Canada has one of the most robust privacy regimes in the world. Recent amendments to its anti-spam legislation (CASL) demonstrate the strict approach taken towards the safeguarding of personal information and individual privacy – key considerations for any e-commerce strategy. The CASL amendments have strengthened the law around the sending of unsolicited e-mail and other communications (i.e. SPAM) by requiring that recipients provide their consent to being contacted. Canada’s federal privacy statute, the Personal Information Protection and Electronic Documents Act (PIPEDA), which regulates the collection, use and dissemination of personal information, requires e-commerce participants to have privacy policies in place, and to appoint privacy officers to address consumer complaints. Gone are the days of companies collecting vast amounts of personal data and freely using it to market and promote to consumers. In order to do business online, however, retailers must collect personal information, such as names, addresses, e-mails, phone numbers, financial information, and the like. The limited use and safeguarding of that sensitive data is a key consideration for any online business. Grocers are just the latest example of industry participants competing for market share via e-commerce, and in doing so, should ensure they have adequate legal strategies in place to address the implications of transacting online.
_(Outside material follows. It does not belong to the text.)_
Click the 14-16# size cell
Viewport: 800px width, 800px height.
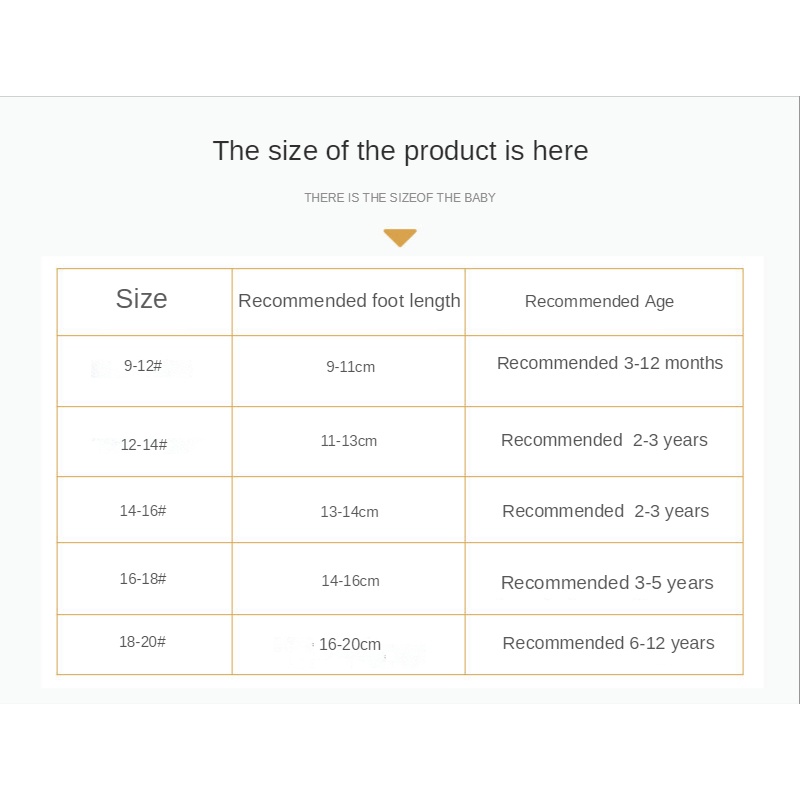click(143, 511)
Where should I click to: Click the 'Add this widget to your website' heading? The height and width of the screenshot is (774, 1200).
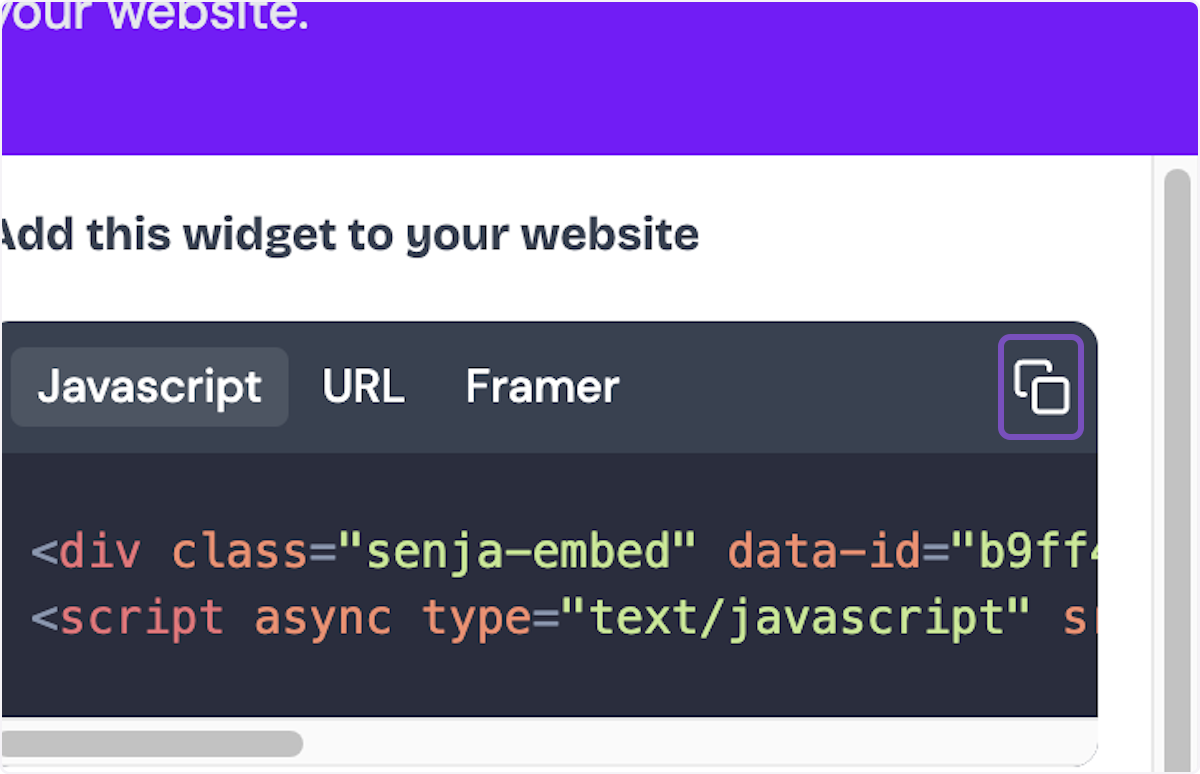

Online retailers also face new challenges in digital advertising and marketing. In light of the global reach of online communications, traditional legal considerations for in-store advertising are no longer sufficient. The cornerstone of advertising law is a prohibition on false, deceptive, and misleading ads. In retail, consumer complaints often centre on misleading pricing or promotions. In the online realm, ask yourself whether it is misleading to advertise US dollar prices to Canadian consumers. Must a website be viewed in Canada for a consumer to be considered “Canadian”? Must advertised pricing cater to the location of the viewer? These are some of the complex questions facing traditional retailers looking to establish a foothold in e-commerce.
Last year, the Ministry of Health and Long-Term Care launched its “Healthy Eating” strategy, which includes proposed restrictions on advertising certain foods and beverages to children. It might, however, prove difficult for authorities to determine whether an ad is targeting children. In the past, ads appearing on weekend morning television were relatively easy to identify as targeting children, while those appearing on late-night television or in the newspaper were often deemed to be adult-oriented. In the online era where people of all ages have access to internet content, identifying the target audience has become increasingly complex, thereby making it difficult for advertisers to comply with applicable laws.
The regulation of e-commerce happens at two levels: the federal government primarily handles aspects relating to privacy and the internet, while the provinces are responsible for local commerce and consumer protection. This multi-layered governance structure combined with the unique issues facing online retailers requires a thoughtful legal approach and carefully planned out e-commerce strategy for grocers – the latest example of a traditional industry looking to do business online.